### [What is expected]
Reproduce the stretch of the listing from the line containing "Select the Leicester City Total Over 1.5 bet" through the end of the listing, leaving the pictures out of your answer.

### [Provided records]
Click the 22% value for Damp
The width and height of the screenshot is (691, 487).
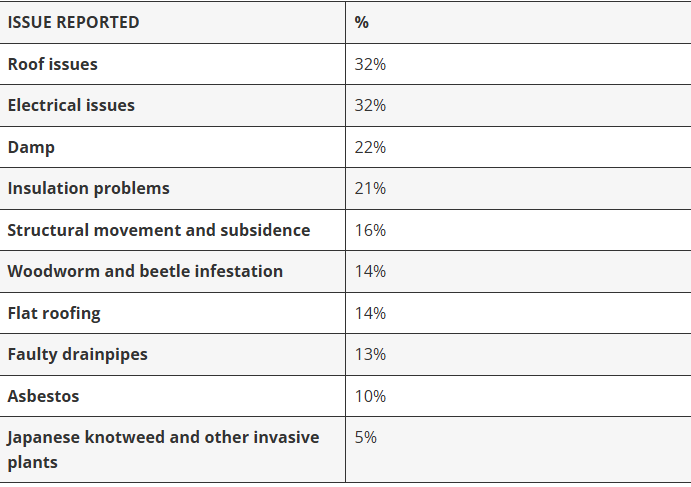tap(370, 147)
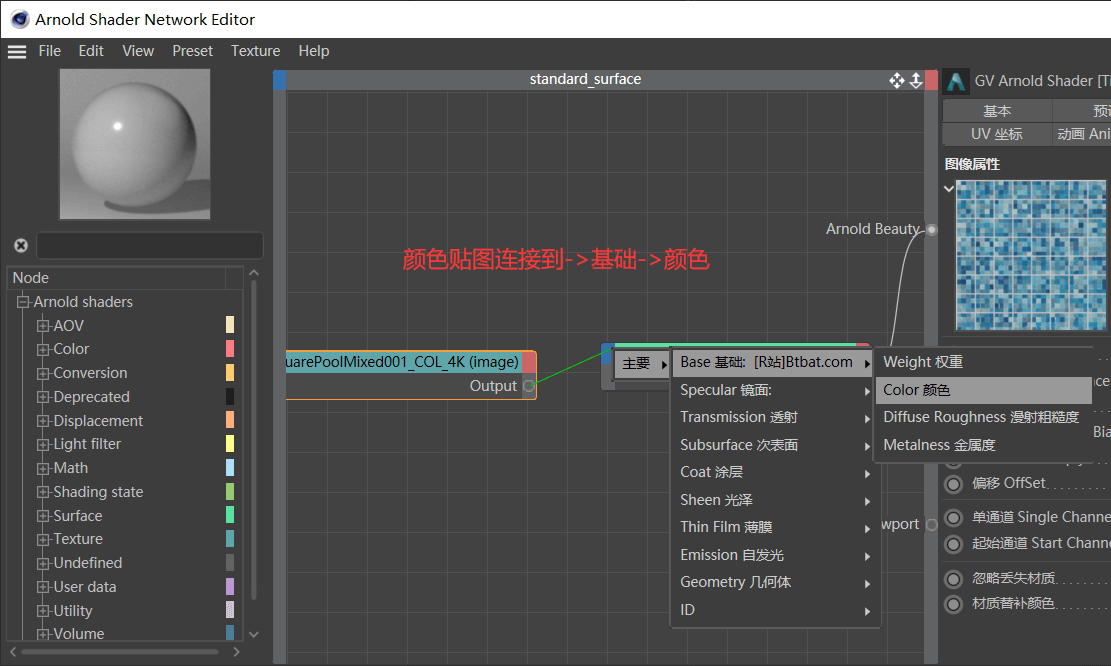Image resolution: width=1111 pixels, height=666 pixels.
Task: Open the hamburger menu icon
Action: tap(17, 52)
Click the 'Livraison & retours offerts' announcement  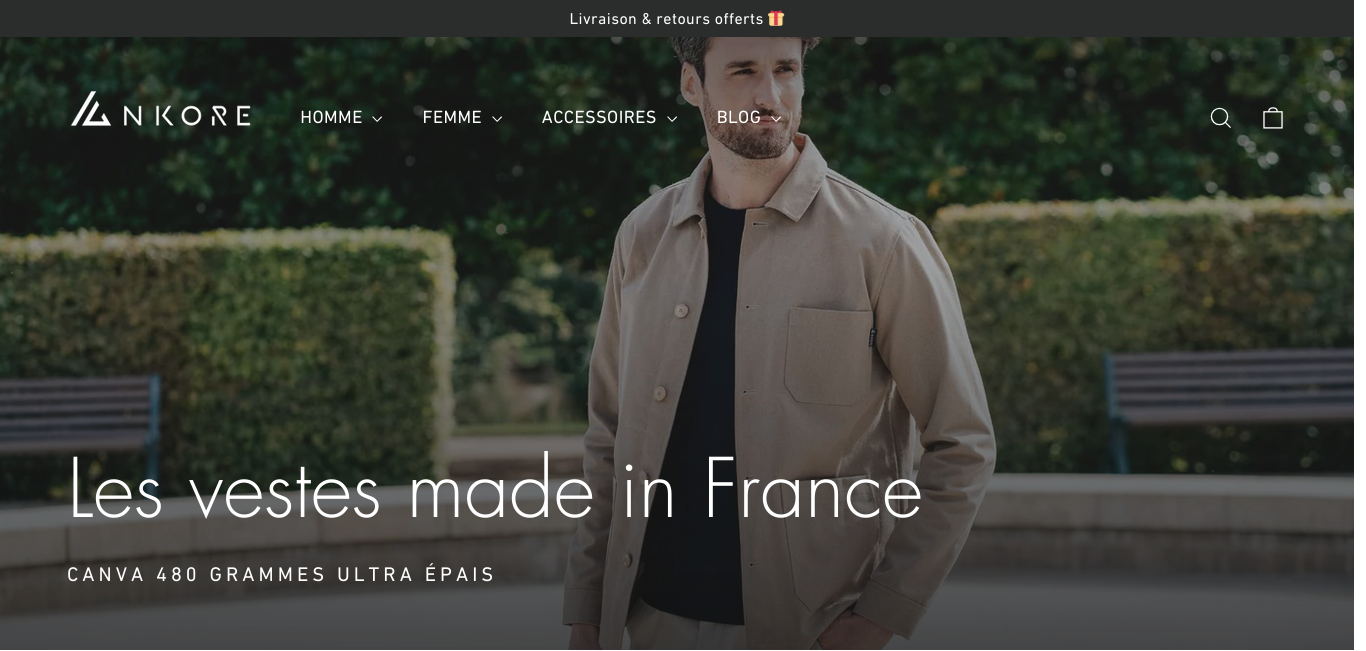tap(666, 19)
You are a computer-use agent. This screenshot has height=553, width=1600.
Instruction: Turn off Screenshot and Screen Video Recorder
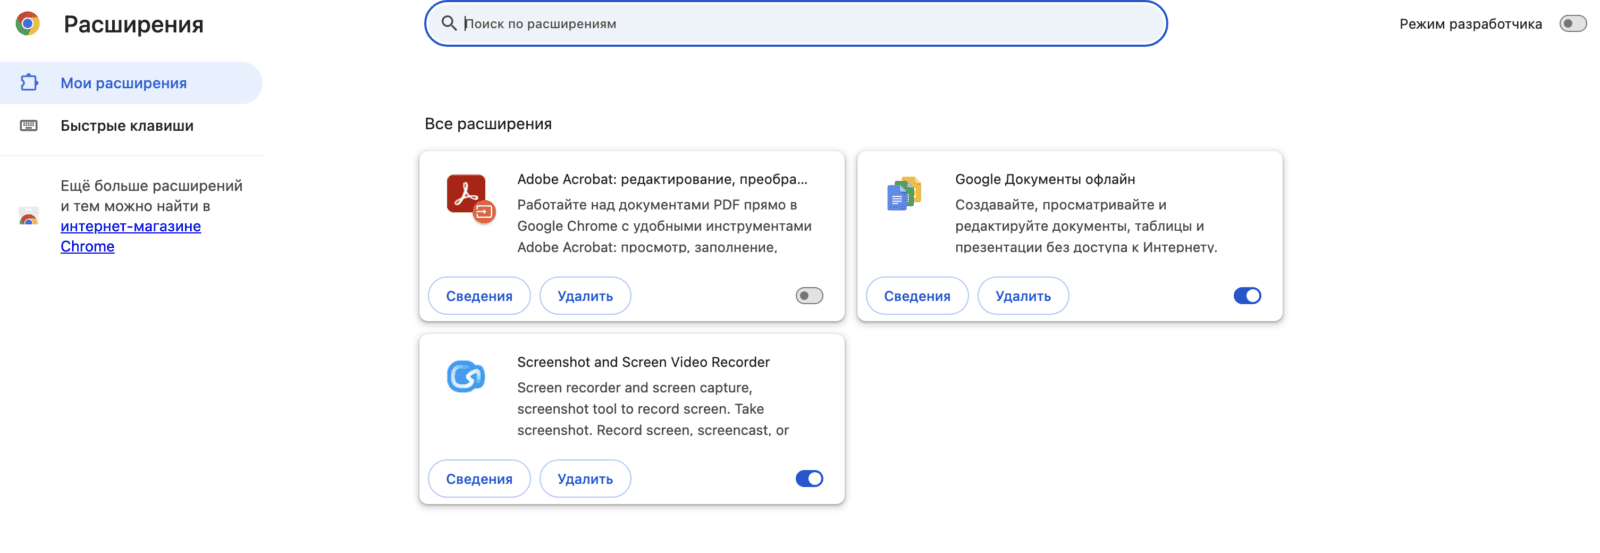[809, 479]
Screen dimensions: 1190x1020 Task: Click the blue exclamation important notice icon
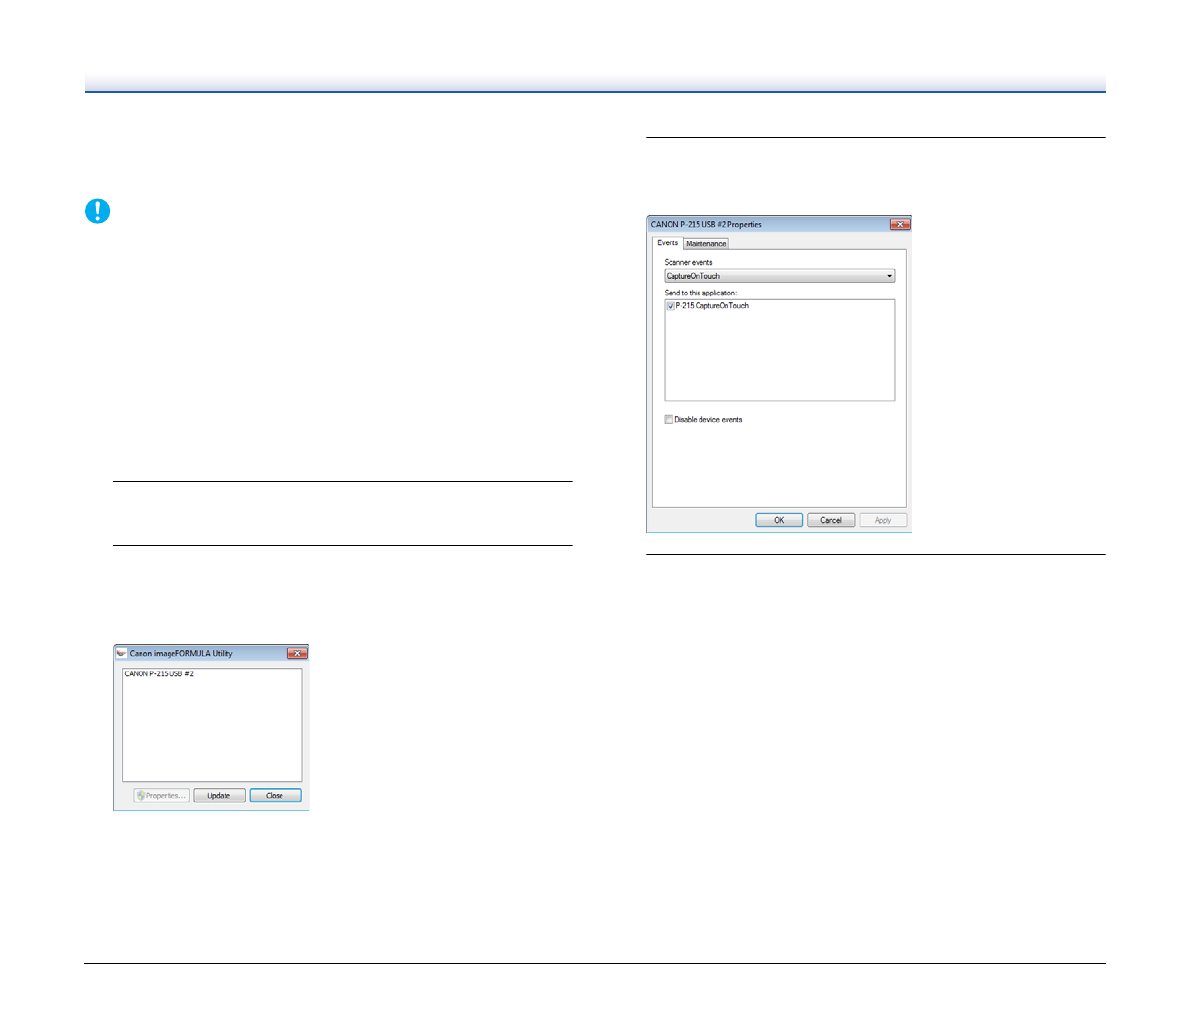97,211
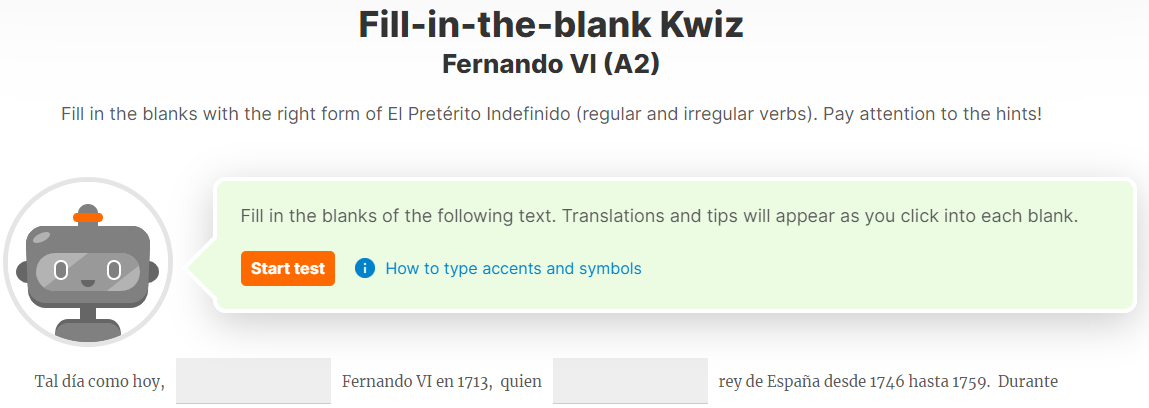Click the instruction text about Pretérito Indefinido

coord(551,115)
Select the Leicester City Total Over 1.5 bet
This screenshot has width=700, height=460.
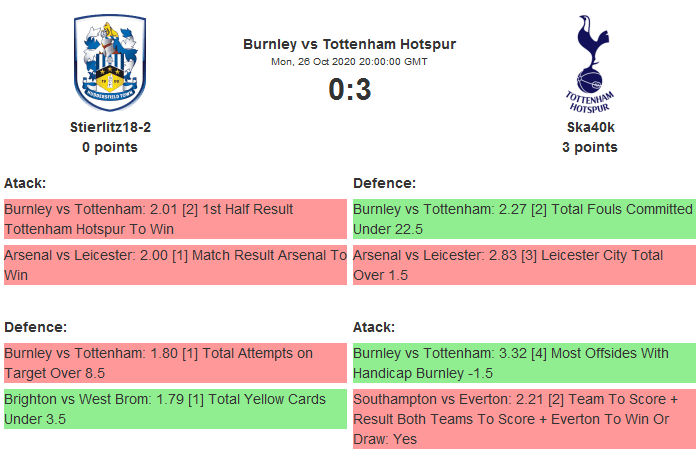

### [Task answer]
Select the Leicester City Total Over 1.5 bet
This screenshot has width=700, height=460.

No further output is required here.